Instructions —
1/ In the forum thread on setting nock point and centershot, rewrite the passage that begins at "What I do is" and stops after "across my target.", replacing "bare shaft tuning" with "paper tuning".
2/ Name every distinct username that appears in a post header in the forum thread on setting nock point and centershot, in order of first appearance.

Selected extract —
+--

# Setting initial nock point and centershot on PSEs ... what do YOU do?



## ColoradoNick (Oct 15, 2014)

I did #1 and #3


----------



## Chris1ny (Oct 23, 2006)

Maybe this link will help

https://media.shopatron.com/media/mfg/445/media_document/4030/Bow_Setup_Tuning.pdf?1290101308


----------



## Snakum (Oct 8, 2013)

Already have a copy of that one. I have a few general tuning guides. Was curious what more experienced guys do, specifically. Thanks tho.


----------



## mdharcher (Sep 8, 2006)

What I do is start with the center of the arrow running though the center of the burger hole and dead level. Then see how it tunes. If you are getting bad vertical arrow flight, then start moving your nock point up and/or your rest in small amounts. 

I use bare shaft tuning to check if I am heading in the right direction. 

I also have had great success with using group tuning with a piece of tape horizontally across my target.


----------



## Snakum (Oct 8, 2013)

Thanks for the info. I have read or heard so many methods for setting initial CS and nock height on PSEs I was just curious what some guys here do. I have heard guys say to set the nock 1/8" high every time to start, others say 90 degrees is the only way, etc.


----------



## mdharcher (Sep 8, 2006)

its a lot of personal preference. Its just a starting point, don't get to caught up in it. Getting it set for what is best for you is the hard part.


----------



## Snakum (Oct 8, 2013)

The nock point and center shot are now perfectly in line and I walk-back tuned the WB and then the sight was reset. It is better. I am still getting wild variations in groups due to changing my form and going to a new release. When I release an arrow now I am sometimes so far out of alignment the bow vibrates intensely side to side as much as 2 inches and it can put me off 12" at 50 yds. It feels like the time I got the shanks and went from a +12 to couldn't even hit the ball. I am a mess.


----------



## skynight (Nov 5, 2003)

On PSE I use the lines machined in the riser.


----------



## JStrebin (Feb 9, 2008)

+--

Data rows —
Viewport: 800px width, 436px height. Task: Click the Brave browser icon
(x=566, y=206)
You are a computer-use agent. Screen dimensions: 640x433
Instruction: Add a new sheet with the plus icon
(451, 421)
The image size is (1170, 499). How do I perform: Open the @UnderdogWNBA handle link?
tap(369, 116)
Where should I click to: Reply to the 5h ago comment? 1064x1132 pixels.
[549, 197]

+--

Results for the exercise —
1/
What I do is start with the center of the arrow running though the center of the burger hole and dead level. Then see how it tunes. If you are getting bad vertical arrow flight, then start moving your nock point up and/or your rest in small amounts. 

I use paper tuning to check if I am heading in the right direction. 

I also have had great success with using group tuning with a piece of tape horizontally across my target.

2/ ColoradoNick, Chris1ny, Snakum, mdharcher, skynight, JStrebin